The problem
Having located "Instruction: Click the", write out its line and the remaining lines of the material exactly, the last one included, but not the pictures.

---*---

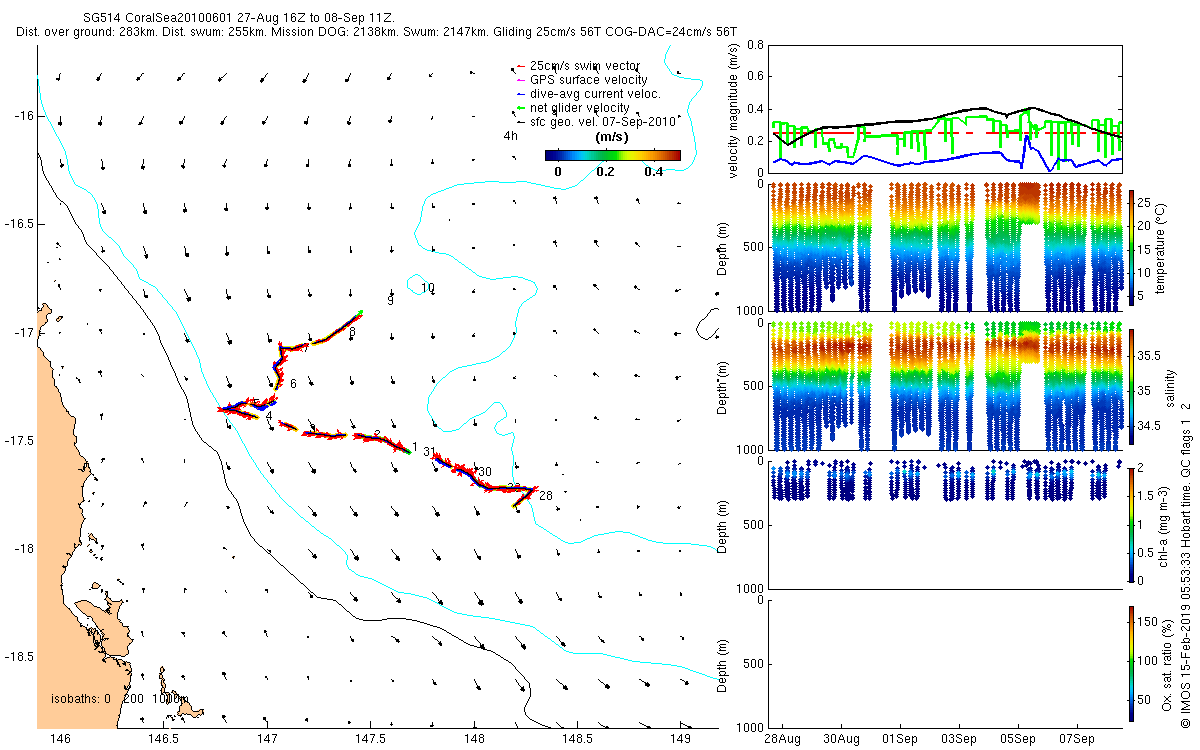Image resolution: width=1200 pixels, height=750 pixels.
Task: Click the velocity (m/s) colorbar
Action: 613,155
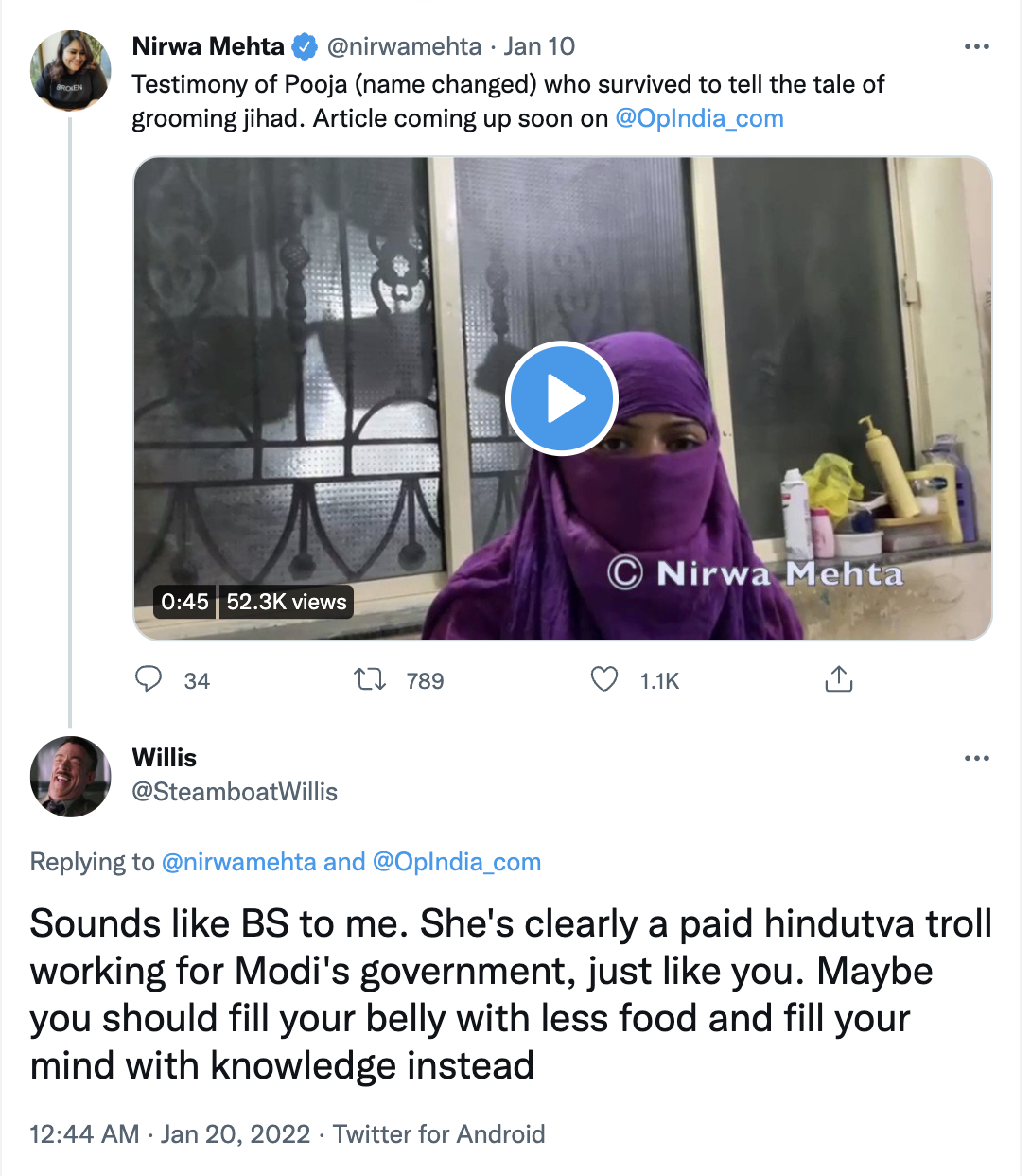Click the Twitter for Android source label
The image size is (1031, 1176).
click(439, 1133)
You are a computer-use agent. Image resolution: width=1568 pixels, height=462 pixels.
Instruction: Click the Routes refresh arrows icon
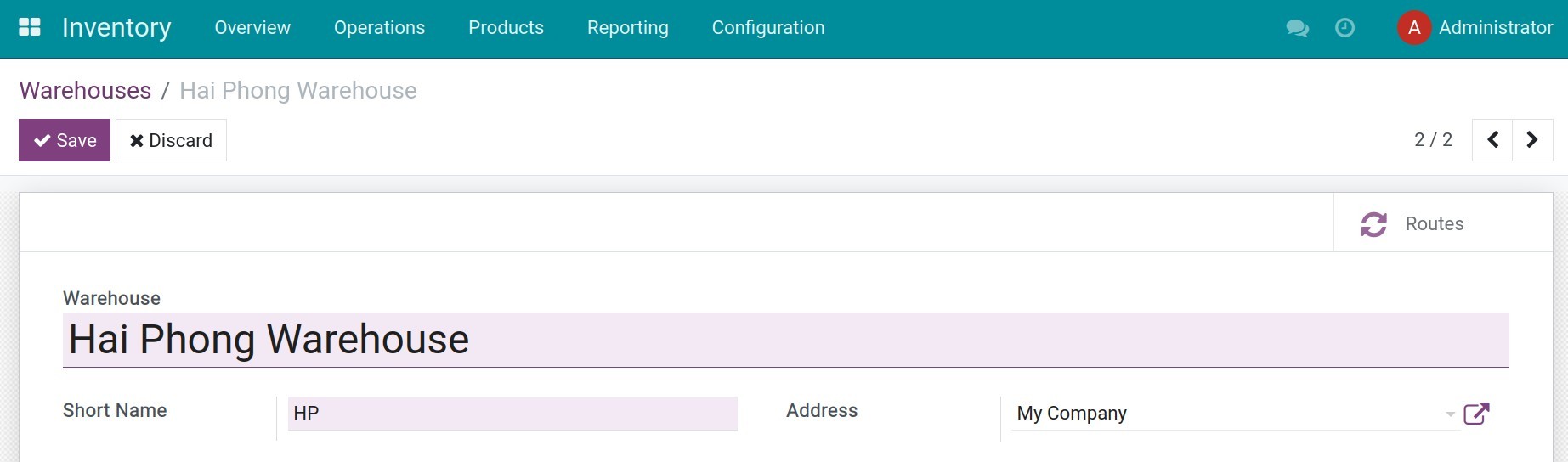1373,224
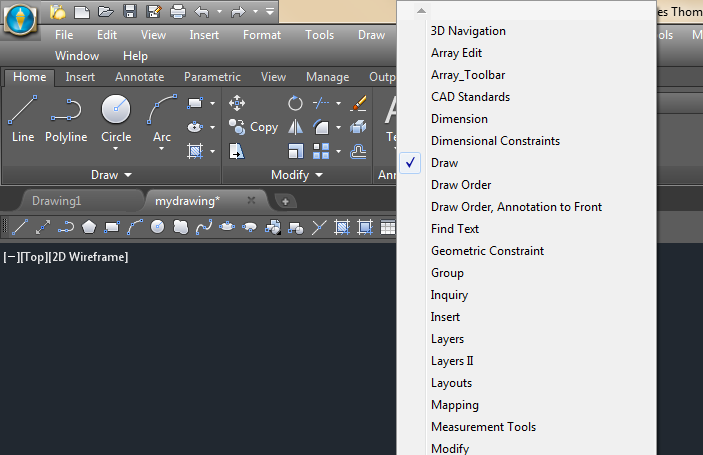This screenshot has height=455, width=703.
Task: Click the Rotate tool icon
Action: pos(295,103)
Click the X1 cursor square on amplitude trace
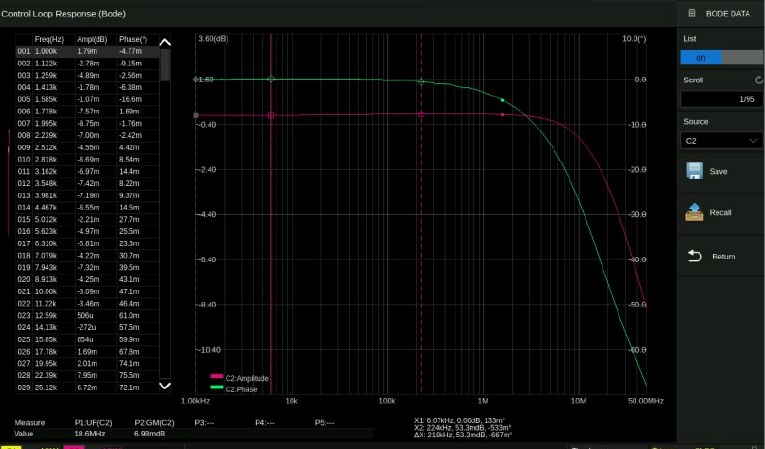Screen dimensions: 765x449 (x=271, y=115)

---*---

Result
Instruction: Click the Routes refresh arrows icon
1373,224
This screenshot has height=455, width=703.
Task: Click the Rotate tool icon
Action: pos(295,103)
Click the X1 cursor square on amplitude trace
Screen dimensions: 765x449 (x=271, y=115)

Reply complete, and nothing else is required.